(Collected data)
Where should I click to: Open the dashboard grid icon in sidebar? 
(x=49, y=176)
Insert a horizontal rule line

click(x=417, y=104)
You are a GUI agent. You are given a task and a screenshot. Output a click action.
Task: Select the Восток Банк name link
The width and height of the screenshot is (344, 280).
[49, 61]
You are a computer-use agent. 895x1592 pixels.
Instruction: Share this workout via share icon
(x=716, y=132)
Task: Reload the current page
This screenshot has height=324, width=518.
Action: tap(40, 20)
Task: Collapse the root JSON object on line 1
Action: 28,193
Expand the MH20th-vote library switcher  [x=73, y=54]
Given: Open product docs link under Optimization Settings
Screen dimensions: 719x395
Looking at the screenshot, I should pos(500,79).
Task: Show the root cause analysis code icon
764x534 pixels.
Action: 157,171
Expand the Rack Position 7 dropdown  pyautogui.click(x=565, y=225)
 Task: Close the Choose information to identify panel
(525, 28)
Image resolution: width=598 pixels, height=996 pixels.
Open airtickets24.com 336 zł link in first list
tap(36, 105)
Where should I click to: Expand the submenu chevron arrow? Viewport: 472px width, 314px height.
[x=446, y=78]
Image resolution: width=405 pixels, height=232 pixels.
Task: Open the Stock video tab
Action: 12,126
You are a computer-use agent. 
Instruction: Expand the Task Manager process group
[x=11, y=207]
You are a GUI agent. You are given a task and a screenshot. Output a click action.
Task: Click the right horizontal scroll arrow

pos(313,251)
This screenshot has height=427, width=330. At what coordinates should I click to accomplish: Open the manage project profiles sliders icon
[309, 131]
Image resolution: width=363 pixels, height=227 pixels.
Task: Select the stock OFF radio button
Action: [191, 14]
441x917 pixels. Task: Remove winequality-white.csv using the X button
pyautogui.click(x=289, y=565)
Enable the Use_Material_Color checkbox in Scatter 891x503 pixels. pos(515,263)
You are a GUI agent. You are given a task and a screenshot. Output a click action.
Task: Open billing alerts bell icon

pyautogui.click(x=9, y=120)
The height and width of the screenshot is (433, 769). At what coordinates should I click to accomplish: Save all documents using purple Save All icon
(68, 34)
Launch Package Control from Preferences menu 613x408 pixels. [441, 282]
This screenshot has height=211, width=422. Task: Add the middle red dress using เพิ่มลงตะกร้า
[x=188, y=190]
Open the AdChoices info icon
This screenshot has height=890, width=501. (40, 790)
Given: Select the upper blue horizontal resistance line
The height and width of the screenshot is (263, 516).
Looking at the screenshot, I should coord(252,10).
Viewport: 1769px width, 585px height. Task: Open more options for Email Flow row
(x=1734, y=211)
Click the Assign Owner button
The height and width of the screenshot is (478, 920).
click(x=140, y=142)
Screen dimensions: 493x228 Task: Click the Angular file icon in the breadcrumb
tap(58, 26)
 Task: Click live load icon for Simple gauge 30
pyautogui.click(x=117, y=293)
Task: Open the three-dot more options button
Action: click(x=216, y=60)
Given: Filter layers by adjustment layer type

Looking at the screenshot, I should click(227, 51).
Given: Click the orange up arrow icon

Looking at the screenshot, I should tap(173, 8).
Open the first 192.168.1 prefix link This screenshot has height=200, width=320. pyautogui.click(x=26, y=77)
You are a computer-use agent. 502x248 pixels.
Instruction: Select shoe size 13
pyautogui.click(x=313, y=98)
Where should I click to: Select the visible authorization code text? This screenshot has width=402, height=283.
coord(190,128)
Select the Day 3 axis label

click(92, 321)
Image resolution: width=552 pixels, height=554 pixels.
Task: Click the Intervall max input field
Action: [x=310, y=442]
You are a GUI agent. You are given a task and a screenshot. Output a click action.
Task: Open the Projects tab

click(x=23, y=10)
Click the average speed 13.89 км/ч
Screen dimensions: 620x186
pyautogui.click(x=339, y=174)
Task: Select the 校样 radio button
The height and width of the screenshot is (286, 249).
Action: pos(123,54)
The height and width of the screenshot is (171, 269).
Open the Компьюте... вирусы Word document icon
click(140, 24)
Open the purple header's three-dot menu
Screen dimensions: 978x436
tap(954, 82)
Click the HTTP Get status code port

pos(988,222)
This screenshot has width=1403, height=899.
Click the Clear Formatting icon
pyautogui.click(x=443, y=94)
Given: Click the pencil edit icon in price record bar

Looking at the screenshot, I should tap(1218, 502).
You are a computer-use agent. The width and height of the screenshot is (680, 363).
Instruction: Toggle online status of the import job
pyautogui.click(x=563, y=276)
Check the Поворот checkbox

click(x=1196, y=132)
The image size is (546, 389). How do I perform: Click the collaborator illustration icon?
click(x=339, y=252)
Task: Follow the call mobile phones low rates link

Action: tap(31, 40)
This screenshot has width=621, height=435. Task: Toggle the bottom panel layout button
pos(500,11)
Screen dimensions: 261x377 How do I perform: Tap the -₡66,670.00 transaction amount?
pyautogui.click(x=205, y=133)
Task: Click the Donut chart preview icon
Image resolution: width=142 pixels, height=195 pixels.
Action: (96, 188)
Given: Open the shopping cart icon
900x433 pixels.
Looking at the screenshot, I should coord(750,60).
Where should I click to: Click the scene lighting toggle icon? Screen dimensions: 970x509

### WHAT THE TASK REQUIRES
Return every record above. Copy each one exactly.

### EXERCISE RESULT
Where should I click to: Open the dashboard grid icon in sidebar? 
(x=49, y=176)
Insert a horizontal rule line

click(x=417, y=104)
You are a GUI agent. You are given a task and a screenshot. Output a click action.
Task: Select the Восток Банк name link
The width and height of the screenshot is (344, 280).
[49, 61]
You are a computer-use agent. 895x1592 pixels.
Instruction: Share this workout via share icon
(x=716, y=132)
Task: Reload the current page
This screenshot has height=324, width=518.
Action: tap(40, 20)
Task: Collapse the root JSON object on line 1
Action: 28,193
Expand the MH20th-vote library switcher  [x=73, y=54]
Given: Open product docs link under Optimization Settings
Screen dimensions: 719x395
Looking at the screenshot, I should pos(500,79).
Task: Show the root cause analysis code icon
764x534 pixels.
Action: 157,171
Expand the Rack Position 7 dropdown  pyautogui.click(x=565, y=225)
 Task: Close the Choose information to identify panel
(525, 28)
Image resolution: width=598 pixels, height=996 pixels.
Open airtickets24.com 336 zł link in first list
tap(36, 105)
Where should I click to: Expand the submenu chevron arrow? Viewport: 472px width, 314px height.
[x=446, y=78]
Image resolution: width=405 pixels, height=232 pixels.
Task: Open the Stock video tab
Action: 12,126
You are a computer-use agent. 
Instruction: Expand the Task Manager process group
[x=11, y=207]
You are a GUI agent. You are given a task and a screenshot. Output a click action.
Task: Click the right horizontal scroll arrow

pos(313,251)
This screenshot has height=427, width=330. At what coordinates should I click to accomplish: Open the manage project profiles sliders icon
[309, 131]
Image resolution: width=363 pixels, height=227 pixels.
Task: Select the stock OFF radio button
Action: [191, 14]
441x917 pixels. Task: Remove winequality-white.csv using the X button
pyautogui.click(x=289, y=565)
Enable the Use_Material_Color checkbox in Scatter 891x503 pixels. pos(515,263)
You are a GUI agent. You are given a task and a screenshot. Output a click action.
Task: Open billing alerts bell icon

pyautogui.click(x=9, y=120)
The height and width of the screenshot is (433, 769). At what coordinates should I click to accomplish: Save all documents using purple Save All icon
(68, 34)
Launch Package Control from Preferences menu 613x408 pixels. [441, 282]
This screenshot has height=211, width=422. Task: Add the middle red dress using เพิ่มลงตะกร้า
[x=188, y=190]
Open the AdChoices info icon
This screenshot has height=890, width=501. (40, 790)
Given: Select the upper blue horizontal resistance line
The height and width of the screenshot is (263, 516).
Looking at the screenshot, I should coord(252,10).
Viewport: 1769px width, 585px height. Task: Open more options for Email Flow row
(x=1734, y=211)
Click the Assign Owner button
The height and width of the screenshot is (478, 920).
click(x=140, y=142)
Screen dimensions: 493x228 Task: Click the Angular file icon in the breadcrumb
tap(58, 26)
 Task: Click live load icon for Simple gauge 30
pyautogui.click(x=117, y=293)
Task: Open the three-dot more options button
Action: click(x=216, y=60)
Given: Filter layers by adjustment layer type

Looking at the screenshot, I should click(227, 51).
Given: Click the orange up arrow icon

Looking at the screenshot, I should tap(173, 8).
Open the first 192.168.1 prefix link This screenshot has height=200, width=320. pyautogui.click(x=26, y=77)
You are a computer-use agent. 502x248 pixels.
Instruction: Select shoe size 13
pyautogui.click(x=313, y=98)
Where should I click to: Select the visible authorization code text? This screenshot has width=402, height=283.
coord(190,128)
Select the Day 3 axis label

click(92, 321)
Image resolution: width=552 pixels, height=554 pixels.
Task: Click the Intervall max input field
Action: [x=310, y=442]
You are a GUI agent. You are given a task and a screenshot. Output a click action.
Task: Open the Projects tab

click(x=23, y=10)
Click the average speed 13.89 км/ч
Screen dimensions: 620x186
pyautogui.click(x=339, y=174)
Task: Select the 校样 radio button
The height and width of the screenshot is (286, 249).
Action: pos(123,54)
The height and width of the screenshot is (171, 269).
Open the Компьюте... вирусы Word document icon
click(140, 24)
Open the purple header's three-dot menu
Screen dimensions: 978x436
tap(954, 82)
Click the HTTP Get status code port

pos(988,222)
This screenshot has width=1403, height=899.
Click the Clear Formatting icon
pyautogui.click(x=443, y=94)
Given: Click the pencil edit icon in price record bar

Looking at the screenshot, I should tap(1218, 502).
You are a computer-use agent. The width and height of the screenshot is (680, 363).
Instruction: Toggle online status of the import job
pyautogui.click(x=563, y=276)
Check the Поворот checkbox

click(x=1196, y=132)
The image size is (546, 389). How do I perform: Click the collaborator illustration icon?
click(x=339, y=252)
Task: Follow the call mobile phones low rates link

Action: tap(31, 40)
This screenshot has width=621, height=435. Task: Toggle the bottom panel layout button
pos(500,11)
Screen dimensions: 261x377 How do I perform: Tap the -₡66,670.00 transaction amount?
pyautogui.click(x=205, y=133)
Task: Click the Donut chart preview icon
Image resolution: width=142 pixels, height=195 pixels.
Action: (96, 188)
Given: Open the shopping cart icon
900x433 pixels.
Looking at the screenshot, I should coord(750,60).
Where should I click to: Click the scene lighting toggle icon? Screen dimensions: 970x509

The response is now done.